Si des dames lui demandaient un certain dessin, il pouvait composer lui-même. Mon père était peut-être le seul à vendre du tissu au mètre et ses dessins de broderie. Plus tard, trois ou quatre ans après, il tenait un petit magasin à la place (de) Bel-Air, qui s’appelait ” Au Paradis des Dames”
L’AMBIANCE
Je sais que certains dimanches, mon père allait jouer aux cartes, ou discuter avec des amis à la société qui s’appelait Bikour Holim , c’était une société de bienfaisance.
Autour de 1920, ma mère a tout de suite eu des réunions avec des dames d’ici, comme Mme Gérson ou Mme Sultani.

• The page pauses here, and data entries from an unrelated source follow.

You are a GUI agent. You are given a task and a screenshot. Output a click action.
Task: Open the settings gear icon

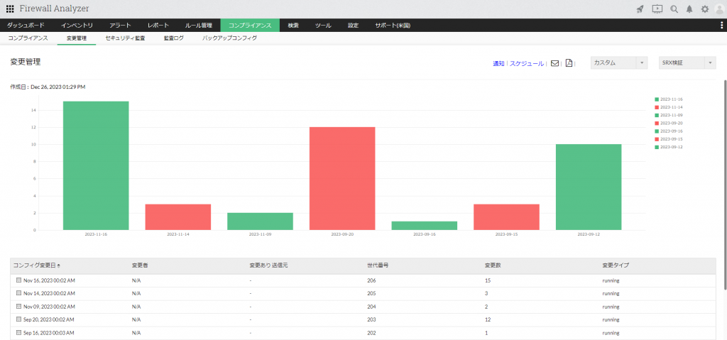point(705,9)
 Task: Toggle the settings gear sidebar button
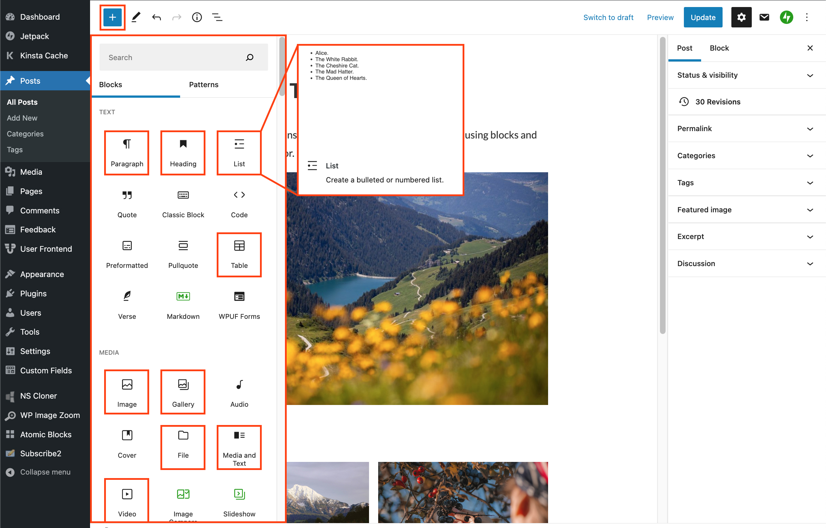coord(741,17)
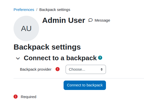Click the speech bubble Message icon
The height and width of the screenshot is (108, 144).
[90, 20]

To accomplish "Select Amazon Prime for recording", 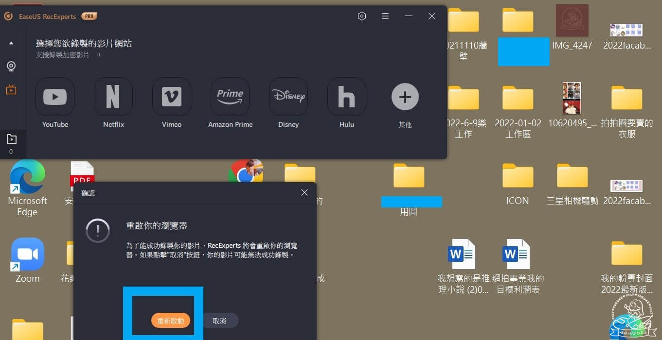I will 230,96.
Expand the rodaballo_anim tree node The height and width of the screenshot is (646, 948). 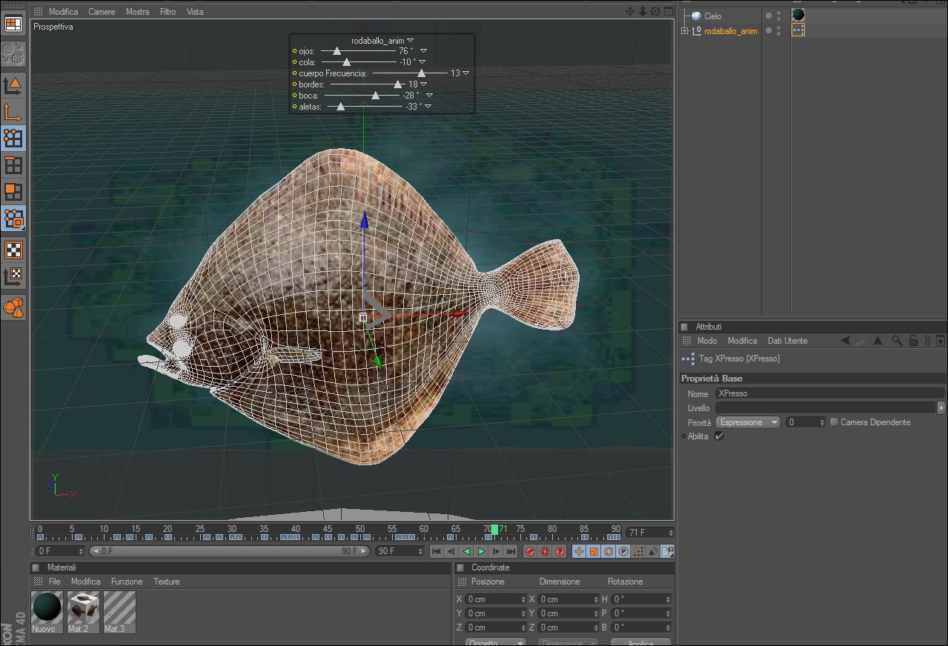pos(685,31)
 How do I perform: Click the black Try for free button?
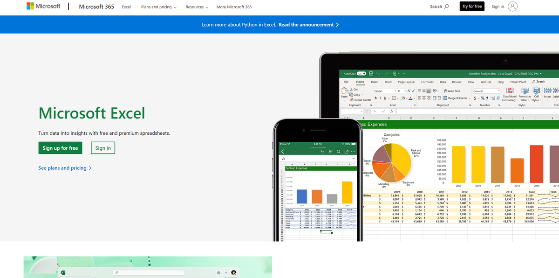[x=472, y=7]
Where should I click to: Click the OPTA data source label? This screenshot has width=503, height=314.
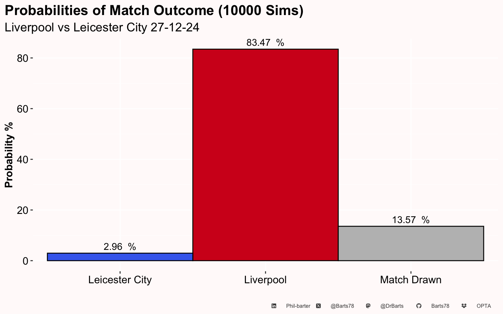coord(484,306)
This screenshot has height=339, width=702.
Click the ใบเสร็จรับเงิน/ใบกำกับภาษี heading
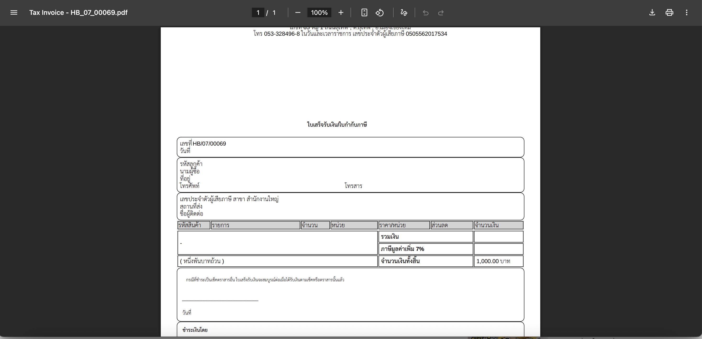[337, 125]
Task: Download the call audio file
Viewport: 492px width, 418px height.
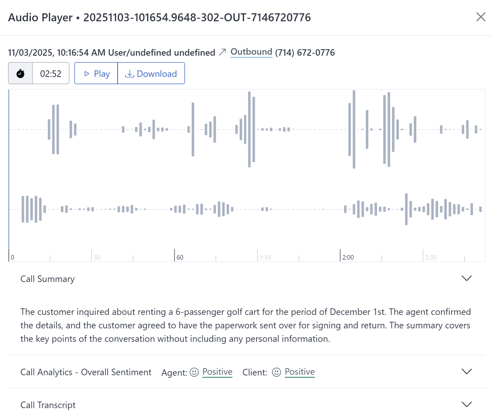Action: [x=151, y=74]
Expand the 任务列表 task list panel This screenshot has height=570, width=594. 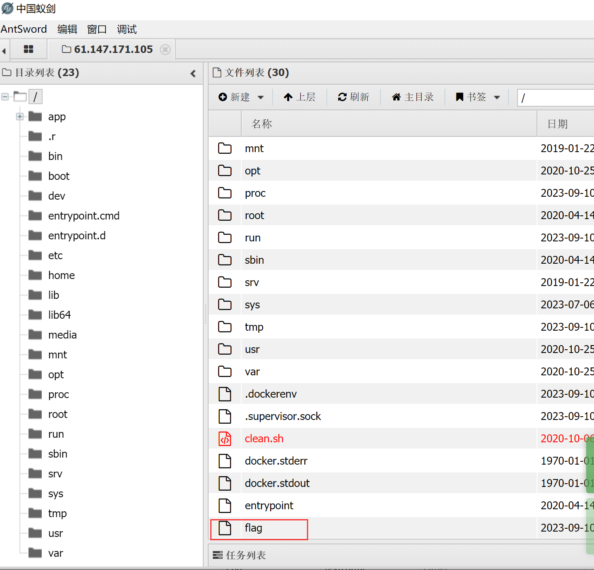(240, 555)
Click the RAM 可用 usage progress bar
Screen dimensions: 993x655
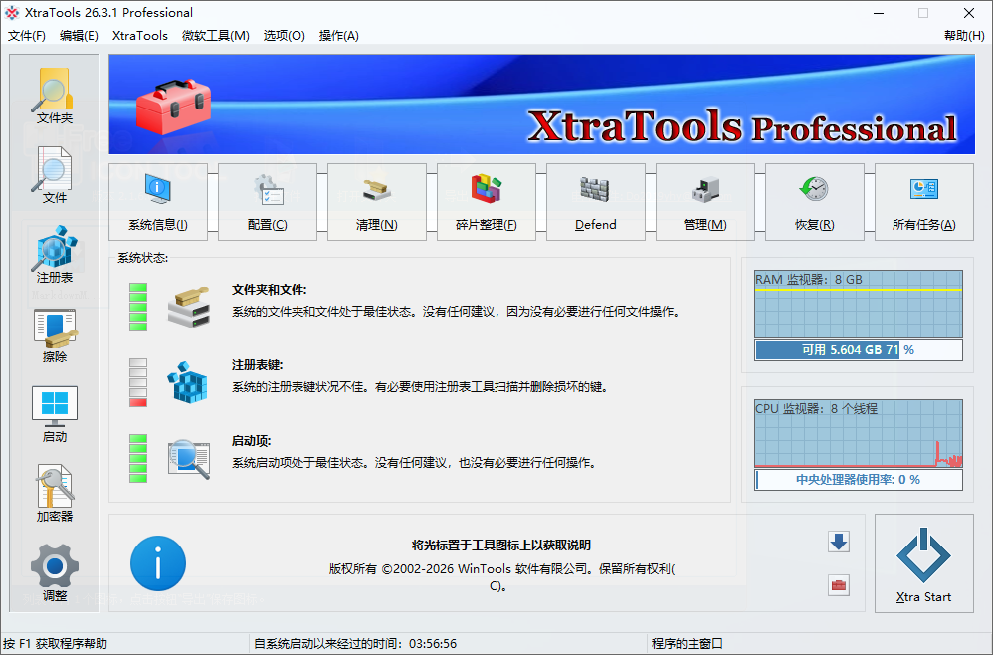pyautogui.click(x=858, y=349)
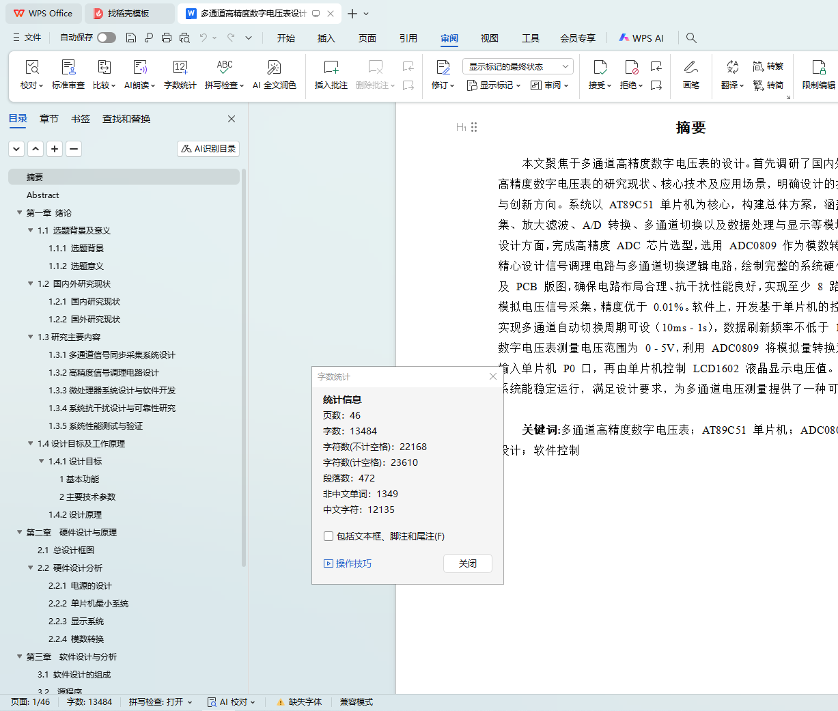The image size is (838, 711).
Task: Jump to 2.2.2 单片机最小系统 heading
Action: 88,604
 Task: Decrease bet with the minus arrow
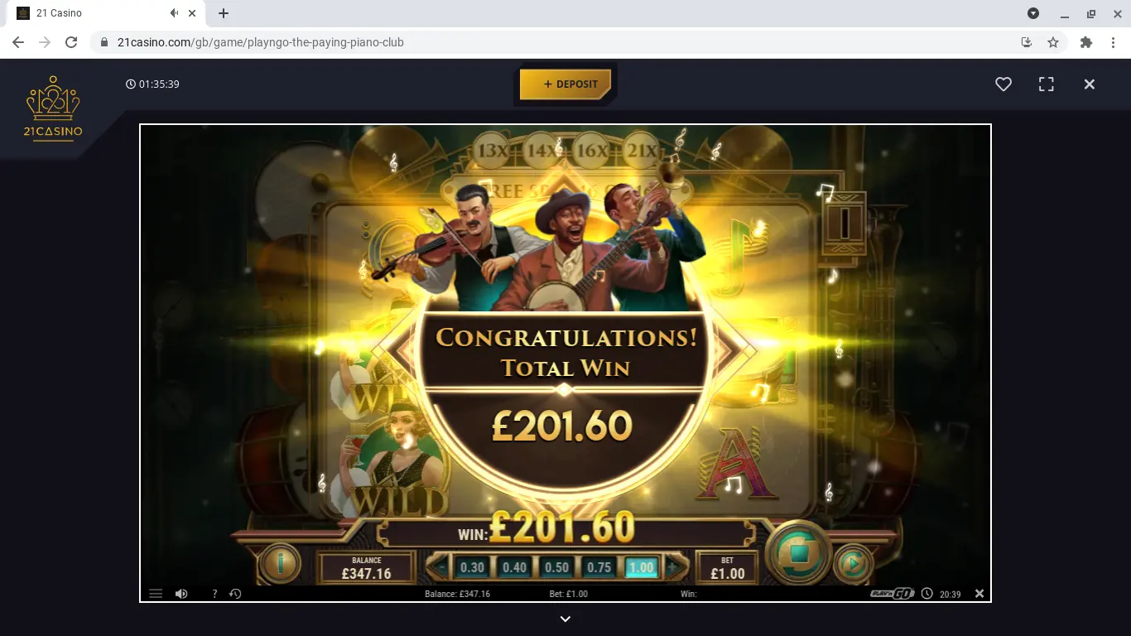440,567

Parfois cela se passait chez ma mère. En été on allait prendre l’air, on était des dizaines, souvent au bord du lac, à la Gabiule, près de Corsier. Il y avait un restaurant où l’on pouvait emporter ses borekas, ainsi que d’autres spécialités séfarades, et même éplucher des concombres, à condition évidemment de prendre les boissons du restaurant. On pique-niquait beaucoup entre 1920-30, presque tous les dimanches. On faisait des réunions, on jouait, on chantait. Ma mère, qui avait appris beaucoup de poésies en Turquie – elle avait été à l’Alliance Israélite, elle savait bien le français et aimait bien réciter – voulait mettre un peu d’animation. Alors, elle faisait pour ces dames de petites parodies sur les fables de La Fontaine. Elle brodait, elle faisait des choses en rapport avec les dames d’ici. Et ces dames étaient contentes d’avoir quelqu’un qui les dirigeait un peu dans les divertissements.
– De la publication « Acuerdos » par Mme Ida Dery.